The Short Sale Process
Apr 16, 2012 Real Estate Profit Tricks
Buying a home through the short sale process is not an exact science. Each lender may have specific rules they play by. Still, there are some common steps that go along with the process.
When you’re dealing in a short sale buy, there are two main types of situations you can run into. The first will require a little more work. It involves finding your own potential purchase by looking at impending foreclosures. In this case, you’ll have to initiate the short sale process. The second buying option involves dealing with a homeowner and a lending institution that have already geared up for the short sale process. In terms of difficulty, the former will require more elbow grease.
Starting With The Lender
If a home has not already been listed for a short sale with preapproval by the lender, the process to buy will take more work on your part. While there’s no guarantee the homeowner or the lender will consider a short sale, the possibility is there so it can be worth pursuing if you’re interested in a particular purchase.

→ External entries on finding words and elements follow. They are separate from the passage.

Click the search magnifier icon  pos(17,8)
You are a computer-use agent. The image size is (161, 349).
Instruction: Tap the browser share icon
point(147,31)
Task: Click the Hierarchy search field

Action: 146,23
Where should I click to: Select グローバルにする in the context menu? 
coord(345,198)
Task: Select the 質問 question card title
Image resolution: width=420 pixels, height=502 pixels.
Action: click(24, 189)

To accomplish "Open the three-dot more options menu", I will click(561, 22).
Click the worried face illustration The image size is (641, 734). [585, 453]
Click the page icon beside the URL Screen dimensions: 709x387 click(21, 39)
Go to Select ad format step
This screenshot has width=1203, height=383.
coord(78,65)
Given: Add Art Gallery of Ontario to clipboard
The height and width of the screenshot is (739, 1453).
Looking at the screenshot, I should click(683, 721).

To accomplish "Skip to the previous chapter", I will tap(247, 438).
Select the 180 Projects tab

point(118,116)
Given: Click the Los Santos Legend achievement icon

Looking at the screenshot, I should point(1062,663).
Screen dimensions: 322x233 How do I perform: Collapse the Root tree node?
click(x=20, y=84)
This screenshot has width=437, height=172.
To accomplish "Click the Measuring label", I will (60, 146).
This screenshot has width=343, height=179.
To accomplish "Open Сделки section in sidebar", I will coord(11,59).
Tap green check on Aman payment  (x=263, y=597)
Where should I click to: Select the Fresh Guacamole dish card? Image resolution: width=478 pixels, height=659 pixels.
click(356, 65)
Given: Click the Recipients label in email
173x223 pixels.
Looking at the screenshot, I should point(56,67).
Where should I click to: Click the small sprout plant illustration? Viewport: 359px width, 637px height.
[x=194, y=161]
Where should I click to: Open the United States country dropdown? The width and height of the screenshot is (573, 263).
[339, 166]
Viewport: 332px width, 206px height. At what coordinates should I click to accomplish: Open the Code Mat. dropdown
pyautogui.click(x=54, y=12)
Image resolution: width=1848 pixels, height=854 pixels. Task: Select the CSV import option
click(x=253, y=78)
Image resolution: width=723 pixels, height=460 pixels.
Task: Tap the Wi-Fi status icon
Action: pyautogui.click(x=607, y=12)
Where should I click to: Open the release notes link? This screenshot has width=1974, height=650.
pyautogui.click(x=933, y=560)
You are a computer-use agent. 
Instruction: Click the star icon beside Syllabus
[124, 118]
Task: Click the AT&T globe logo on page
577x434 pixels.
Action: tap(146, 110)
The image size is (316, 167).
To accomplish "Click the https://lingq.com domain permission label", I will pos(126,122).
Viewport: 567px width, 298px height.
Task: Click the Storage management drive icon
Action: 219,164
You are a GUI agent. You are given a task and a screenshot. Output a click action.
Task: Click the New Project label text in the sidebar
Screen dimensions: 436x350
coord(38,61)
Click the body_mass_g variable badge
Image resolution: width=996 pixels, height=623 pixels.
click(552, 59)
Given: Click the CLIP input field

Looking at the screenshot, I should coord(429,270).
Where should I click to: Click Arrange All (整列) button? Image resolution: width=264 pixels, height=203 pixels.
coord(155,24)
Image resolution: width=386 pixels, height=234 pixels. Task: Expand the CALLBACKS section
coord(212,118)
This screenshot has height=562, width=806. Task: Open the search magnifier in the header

The steps you can expect to have to take to initiate the short sale process and get a property for less than is owed on the loan include:
- Contacting the lender directly
This can be a bit frustrating, but it if results in a great purchase, the work will pay off. To cut to the chase with a lender, seek out the bank that holds the deed directly when foreclosure is looming or already in process. The lending institution’s name can often be found in public court records within a county. Just look up the parcel by address, or use the owner’s name if you know it. Once you have the information, you will want to deal with representatives of the bank or lender’s loss mitigation department directly.
- Obtaining an authorization to release information
This document must be signed by the homeowner to enable the lender to speak with you about the mortgage. To properly negotiate, you will need to know the details of the loan and how much the bank is still owed. Short sales cannot be considered if the property owner does not agree. While many are interested, some will hang on through foreclosure in hopes of coming up with a way to save their home.
- Obtaining a sign off by the property owner
The lending bank cannot sell a home out from underneath the property owner in a short sale. In order to gain the benefits of this type of purchase, the homeowner must agree to the process. During this phase, the existing homeowner will have to fill out forms, justify hardship and basically prove that they cannot pay the mortgage even if foreclosure is threatened.
- Getting an appraisal
Even if a lender and homeowner agree to pursue a short sale, some other work is necessary before a bottom line price will be set for the property. The lender will likely want to obtain what is called a “broker’s price opinion” to gain a real understanding of a property’s value. The lower the price happens to be, the more likely it is a lender will approve a short sale. You’ll also very likely want to order your own appraisal, but only do so after you know the bank and homeowner are serious.
- Making sure your financing is in order
Unless you are funding the purchase in cash only, you will also have to satisfy the terms set forth by your lender to close a deal.
- Obtaining the settlement statement
Before a final sale goes through, the lending institution will want to look at such things as commissions going to real estate agents, your financing arrangement, other expenses associated with the sale and the estimated date of closing.
Once a lender agrees to a short sale and its price, the process will move like most other real estate transactions.
Working With A Preapproved Short Sale
In today’s market, it is not uncommon to come across short sales advertised as such. In these cases, the lender and homeowner have already come to an agreement and have decided to pursue this option to prevent foreclosure. The process involved in this type of short sale will be abbreviated greatly and will move forward almost like a regular sale with a few caveats to satisfy the lender.
You will still have to:
- Approach the seller;
- Get your own appraisal and home inspection, if desired;
- Put your financing together;
- Negotiate on the price if there is wiggle room included in what a bank is offering. Both the lender and the homeowner will have to agree to the price. The bank is your biggest concern, but the homeowner will want to satisfy as much of the loan as possible. Owners are often liable for the taxes owed on the difference between the outstanding loan amount and your offer. They want the gap closed as much as possible, obviously.
Preapproved short sales speed up the process and are much easier to deal with. There can be some time delays involved as lending institutions go over an offer and determine if it is in their best interest to take it. Remember, lending companies often have shareholders to answer to, so they will go over their options with a fine-tooth comb.
While it is generally more advantageous to find a pre-approved short sale deal, striking out on your own to find properties can also net some great purchase. The truth is both scenarios, can be very beneficial when it comes to the bottom line. The reality is short sales can provide a much bigger pricing discount that even foreclosure auctions because of the timing involved in the purchase.